以前とても厳しい先生についていて、苦しくなり歌えなくなってしまって、私のところに通うようになる方が時々いらっしゃいます。厳しい指導もすべてが悪という事ではないと思いますが、生徒さんもその重要性を充分に共有でき、さらに厳しさ以上の上達がある時のみ多少の厳しさはあるのかもしれません。しかし、私のところに駆け込んでいらっしゃる方はたいていそうではありません。

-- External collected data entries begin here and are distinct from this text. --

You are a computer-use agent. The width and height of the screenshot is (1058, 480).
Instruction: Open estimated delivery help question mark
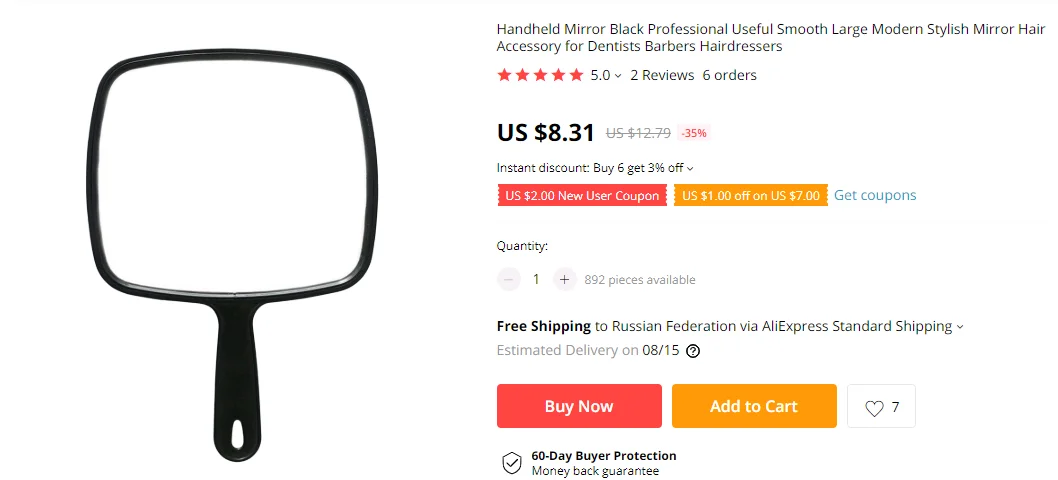coord(692,351)
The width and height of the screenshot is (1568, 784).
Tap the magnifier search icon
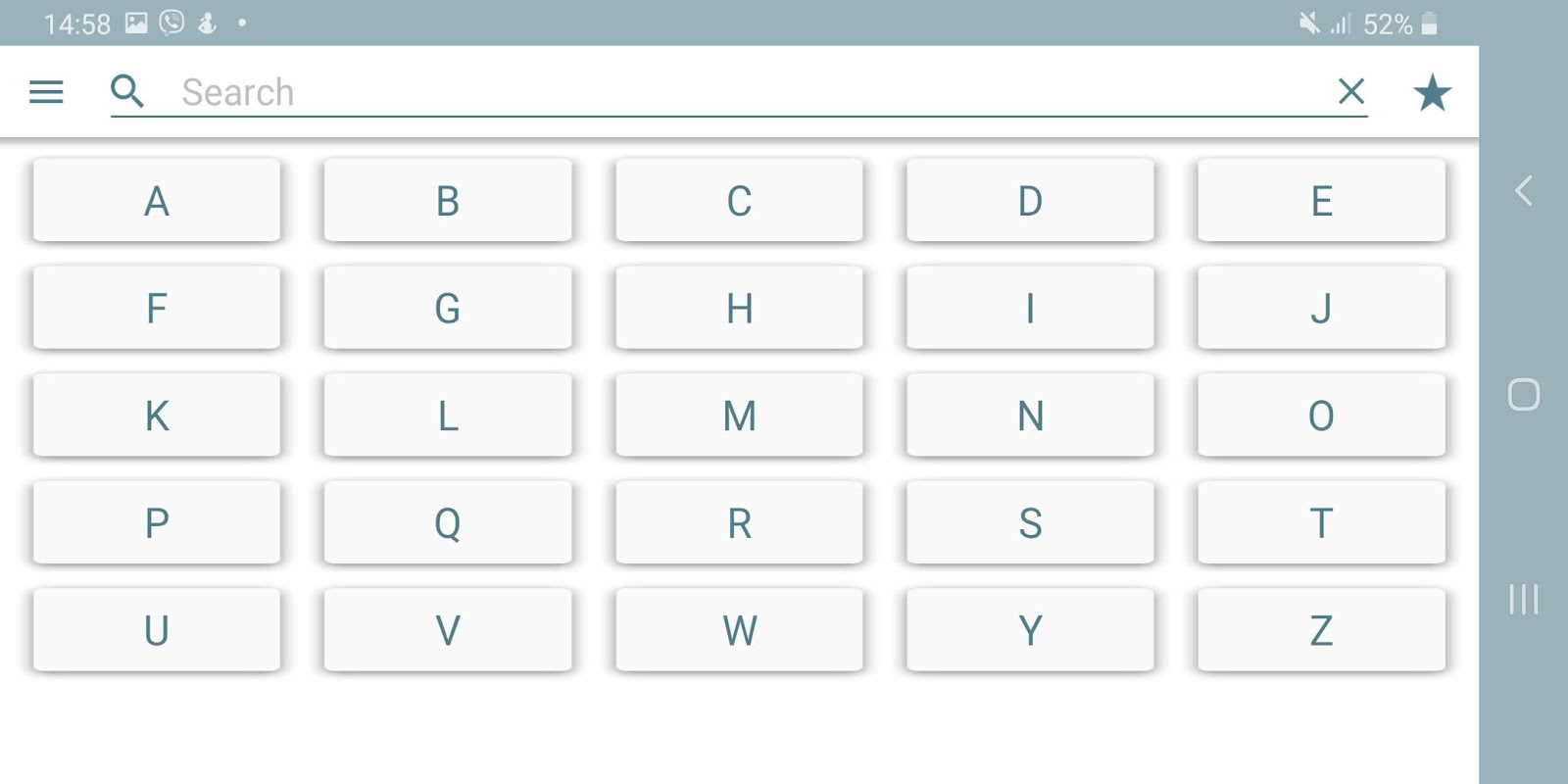[127, 91]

練習が上手く進んでいかない時に、おそらくもう手段がなくなってしまうのでしょうが、生徒さんの能力だけではなく、人格の欠点が上達を妨げているなどといわれてしまうこともあるようです。あり得ないことで憤りを感じてしまいます。多少音楽の力があるからといって、人間として優れているわけではありません。どうぞそのようなことで苦しんでいる方は、優れた先生はたくさんいらっしゃいますので、すぐに別の先生を探されることを提案します。

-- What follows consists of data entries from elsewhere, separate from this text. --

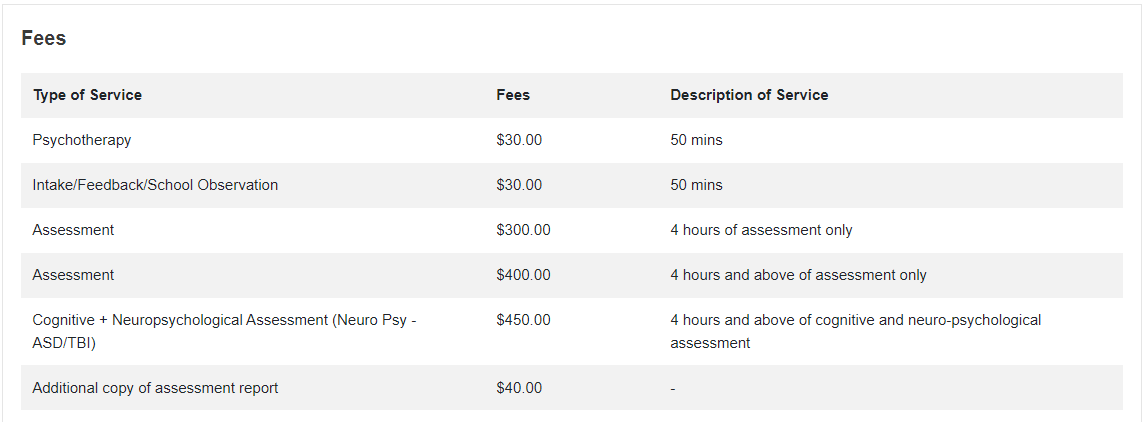Viewport: 1143px width, 422px height.
Task: Select the $300.00 fee cell
Action: pos(523,230)
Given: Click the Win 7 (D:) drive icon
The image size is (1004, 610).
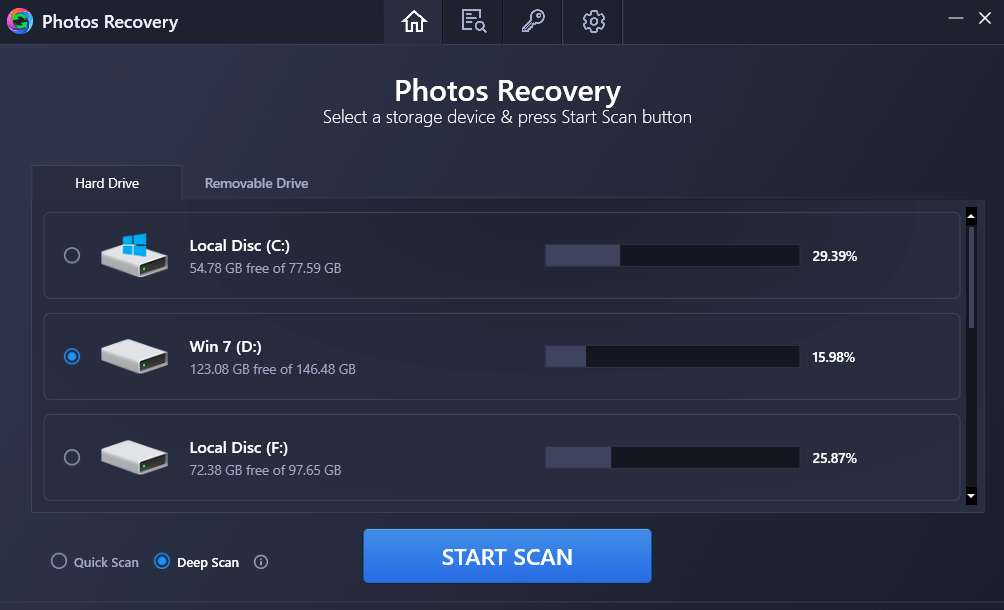Looking at the screenshot, I should click(133, 356).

このような経験をされた生徒さんは、頑張らなければという思いと、崩れたバランスで歌うことを強要されすぎていて、自由さのない堅い音で、音域が片寄っているか狭い、音量もあまりないか常に無理をした音になることが多いです。まずは歌う楽しみを取り戻すことが課題ですが、ショックの大きかった生徒さんにはどうしても時間がかかってしまいます。
誰かの価値観に合うようにではなく、自分にとって心地の良い音を出し、自分にとって感動感のある音楽が感じられて初めて、少しずつの変化が始まっていきます。